文書の抜粋:
A実用新案登録後、特許出願を行うかどうかの検討
a)自ら評価書請求するとき
 出願人・実用新案権者が評価書請求すると実用新案登録に基づく特許出願を行えなくなる。特に、第三者の模倣行為に気づいて評価書請求する場合にはこの点を考慮する必要がある。
 例えば、評価書請求せずに、実用新案登録に基づく特許出願を行い、直ちに、審査請求(特許法48条の2)と共に「早期審査の事情説明書」を提出し、同時に、早期公開の請求(特許法64条の2)を行って、特許出願公開されたならば、補償金請求権を発生させるための警告書(特許法65条)を相手方に送付し、出願公開後に第三者が実施していることを理由とした「優先審査」(特許法48条の6)の請求を行うことにより、特許出願において許容される範囲での補正を行いながら、早期に特許権を成立させ、第三者に対して特許権に基づく権利行使に臨むことも可能である。
 ただし、特許出願で審査を受けて拒絶査定になれば、もはやもう一度実用新案登録出願へ変更して無審査登録を受けることはできない。この点、自らの責任で慎重に判断しなければならない。

b)他人に評価書請求されたとき
 他人から評価書請求された場合も、そのまま30日が経過すれば、以降、特許出願できなくなるので慎重な判断が必要になる。

c)無効審刊の請求を受けたとき
 実用新案登録無効審判の請求を受けた場合には、第三者が、当該実用新案権を侵害している可能性が強いので、答弁書を提出すべきか、実用新案登録に基づく特許出願を行うべきか、答弁書提出する場合であっても、一度しか行えない請求の範囲を減縮する訂正を行うかどうか、慎重に検討する必要がある。

B実用新案登録後、減縮訂正を行う際の検討
 実用新案登録請求の範囲の減縮等を目的とした訂正は、所定の期間に、一回しか行うことができない。

演習の指示:
**1.** 実用新案の抜粋によると、他人から評価書請求された場合、何日が経過すると以降は特許出願できなくなりますか。
**2.** 実用新案の抜粋で言及されている特許法の条文を、すべて挙げてください。
**3.** 実用新案の抜粋を、最後の文の続きから書き進めてください。
各項目は、実用新案の抜粋とは別個の資料です。

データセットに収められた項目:

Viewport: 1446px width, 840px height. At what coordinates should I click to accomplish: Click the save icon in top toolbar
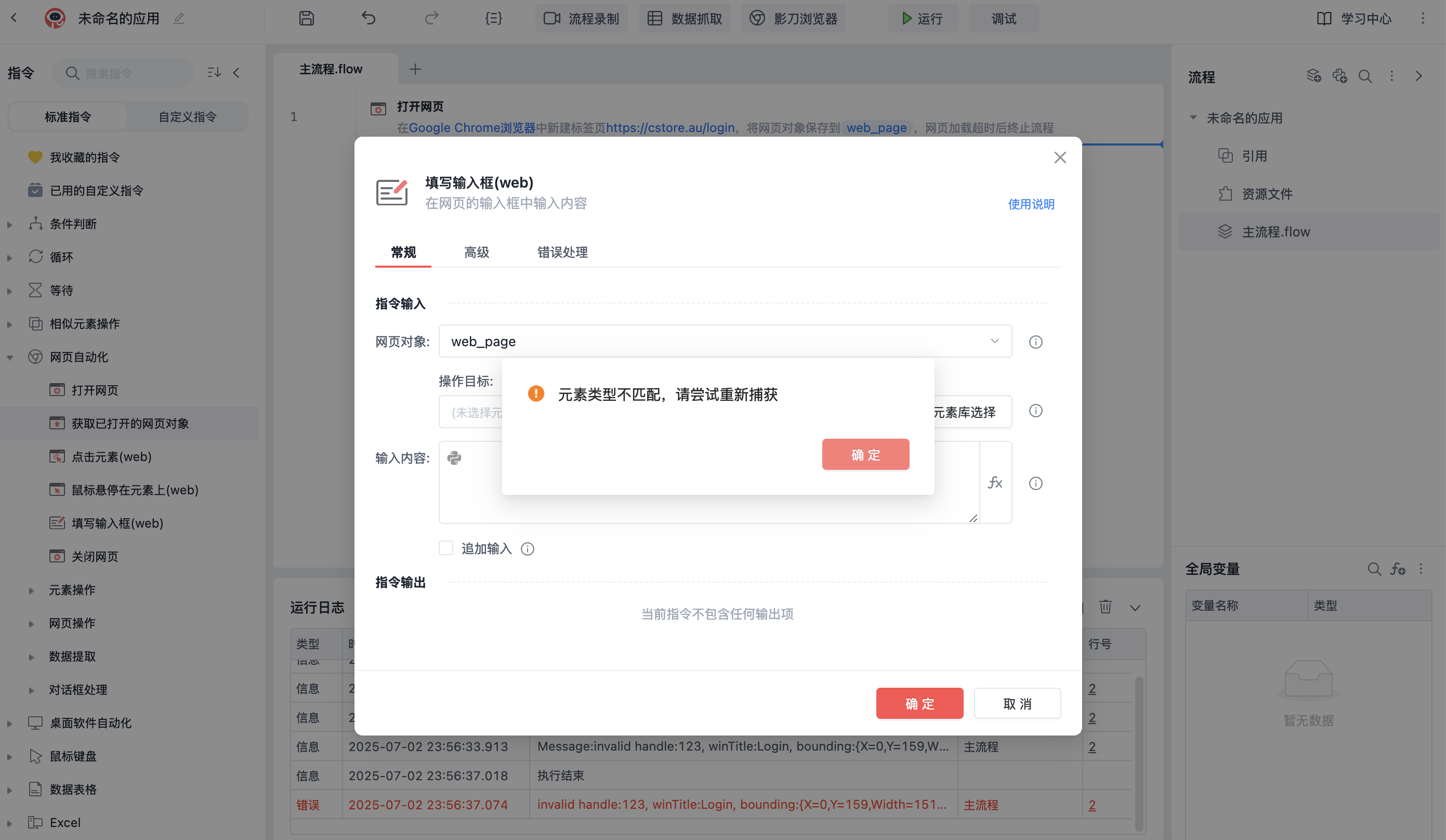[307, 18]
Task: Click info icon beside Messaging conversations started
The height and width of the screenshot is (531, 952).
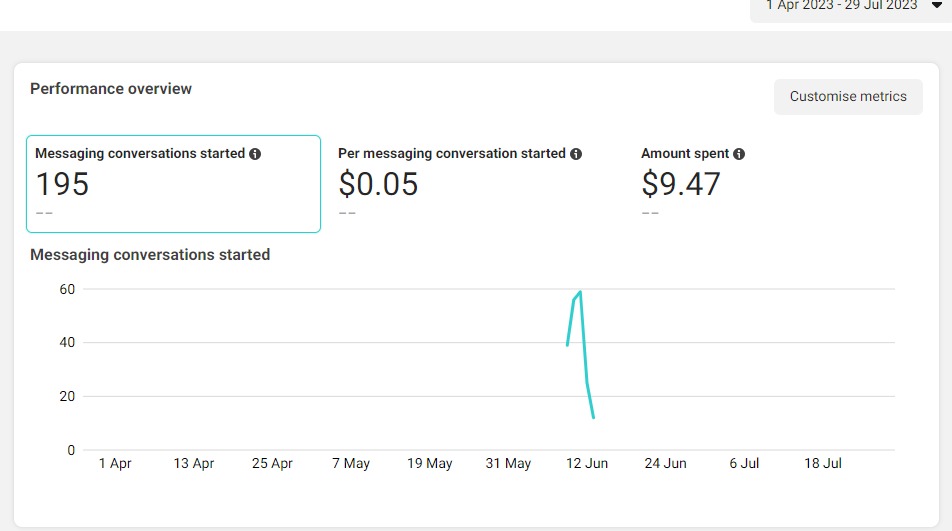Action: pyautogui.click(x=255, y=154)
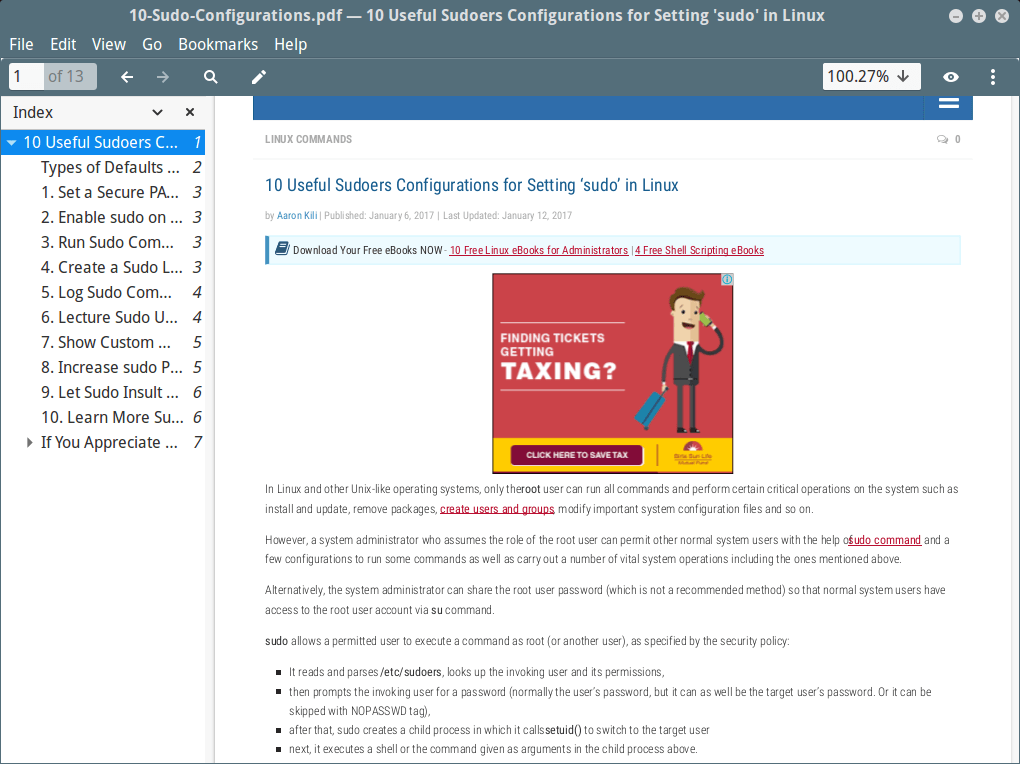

演習の結果:
**1.** 30日です。

**2.** 特許法48条の2、特許法64条の2、特許法65条、特許法48条の6

**3.**
 また、減縮訂正が行われた請求項に係る権利に基づいて権利行使する場合、当該請求項に係る考案について新たに評価書の請求を行い、新たに作成された評価書を提示した警告を行う必要がある。そこで、評価書の謄本を受けて減縮訂正を行うと、権利行使するために、もう一度、評価書請求しなければならないが、二回目の評価書の謄本を受けた時点では、もはや減縮訂正できない。
 更に、一部の請求項に対して評価書が作成され、あるいは無効審判が請求された場合であっても、その一部の請求項に関する箇所だけでなく、明細書、実用新案登録請求の範囲等の全体に対して「一回限り」という制限が適用される。
 そこで、減縮訂正は慎重に行う必要がある。

C特許出願で3年経過する時点における検討
 特許出願後3年経過するが審査請求すべきかどうか不明である場合に、「物品の形状、構造又は組み合わせ」に係る発明であるならば、実用新案登録出願に変更して無審査登録を受けておく道が考えられる。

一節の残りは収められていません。